JP: Exactly. I’ve had that experience many times in my life, but I’ve also had the experience that if you just go talk to the sound person like a human and aren’t a total asshole right off the bat, they’ll usually bend over backwards to help you out.

SW: Do you ever get frustrated that they don’t make you loud enough?

JP: Not anymore. I get more frustrated when they do a poor job and what I’m doing on stage doesn’t get represented correctly. Volume used to frustrate me, but I eventually got enough equipment to where I could be as loud as I wanted to be. As long as I can hear it all right, then it’s fine with me. Sometimes it doesn’t translate over well to really large places, but some places are so small that you’re really . . . ruining things for people. I just get grouchy when the sound person is being an asshole on purpose. Bottom line, the only thing I expect is that the PA is on and that vocals are available. I can’t sing as loud as I play.

SW: What are the logistics of your one-man show? Are things prerecorded?

JP: Not really. I have my drum machine on stage, which I suppose is sort of prerecorded, but I’d feel really corny just playing over a recording. I guess that’s splitting hairs, but I like to have everything on stage and running.

SW: So you’re going on tour?

JP: Yeah, I’m going out by myself for a month, and then I’m doing some dates with Men’s Recovery Project in July. And then I’m supposed to play a tour that’s being set up right now by JP from Pleaseeasaur. Supposedly it’s Aphex Twin and Pleaseeasaur and Thrones and a few others—the idea being solo bands on tour together.

SW: What are some advantages to being a one-man band?

JP: Jeez. You get final say in everything, get to eat what you want when you want, get to sleep when you’re sleepy; you don’t have to worry about taking care of someone else when you’re on tour. Those are some of the disadvantages too. You’re the final say on everything; you have to come up with all the ideas.

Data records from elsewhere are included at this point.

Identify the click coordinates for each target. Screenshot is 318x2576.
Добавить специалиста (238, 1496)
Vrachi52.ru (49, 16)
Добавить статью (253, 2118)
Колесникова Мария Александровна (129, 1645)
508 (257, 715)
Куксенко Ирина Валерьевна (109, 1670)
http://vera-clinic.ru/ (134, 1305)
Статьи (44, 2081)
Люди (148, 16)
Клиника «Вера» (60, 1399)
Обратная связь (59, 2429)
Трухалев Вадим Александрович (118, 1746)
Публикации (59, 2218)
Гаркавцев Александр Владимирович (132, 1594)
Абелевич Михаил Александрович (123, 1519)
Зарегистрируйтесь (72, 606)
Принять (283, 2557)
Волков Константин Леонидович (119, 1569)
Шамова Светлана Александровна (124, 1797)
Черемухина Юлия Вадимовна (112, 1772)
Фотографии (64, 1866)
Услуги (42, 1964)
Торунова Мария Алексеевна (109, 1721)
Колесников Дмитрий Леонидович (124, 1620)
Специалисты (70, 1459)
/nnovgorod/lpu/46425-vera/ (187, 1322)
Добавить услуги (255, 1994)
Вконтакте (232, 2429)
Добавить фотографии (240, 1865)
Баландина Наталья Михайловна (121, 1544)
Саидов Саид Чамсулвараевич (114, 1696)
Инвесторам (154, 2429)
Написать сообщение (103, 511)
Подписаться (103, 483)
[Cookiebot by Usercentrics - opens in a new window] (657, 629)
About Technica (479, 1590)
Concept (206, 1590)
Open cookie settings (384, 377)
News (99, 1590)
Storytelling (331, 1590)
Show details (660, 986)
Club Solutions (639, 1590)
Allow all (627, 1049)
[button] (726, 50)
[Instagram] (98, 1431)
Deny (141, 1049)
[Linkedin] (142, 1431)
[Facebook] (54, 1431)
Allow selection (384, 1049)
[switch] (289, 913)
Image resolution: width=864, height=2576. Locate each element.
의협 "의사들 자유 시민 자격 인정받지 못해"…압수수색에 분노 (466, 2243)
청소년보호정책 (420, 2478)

SW: So Thrones on tour is just you in a Honda? No one else comes along?

JP: Actually it’s me in a van; I couldn’t fit all my stuff in a Honda. I used to have a pick-up truck, but it was hard to fit everything in the front seat. So it’s just me alone in a van. I sometimes give people rides from town to town, and sometimes I’m on tour with another band, but I usually tour alone, and try to book everything so the drives in between shows aren’t so bad. I like it that way.

SW: What’s the loudest show you’ve ever experienced?

JP: I think it’s probably when I used to play in Earth. We’d all play as loud as we could. It was really, really loud. Godheadsilo too. They were pretty outrageous. It was more like an envelope. You would just see the drummer wailing and you couldn’t hear anything.

SW: Can you foresee a circumstance under which you would fire a loaded handgun into the audience?

JP: Yeah, definitely. But I think I’ll just leave it at that.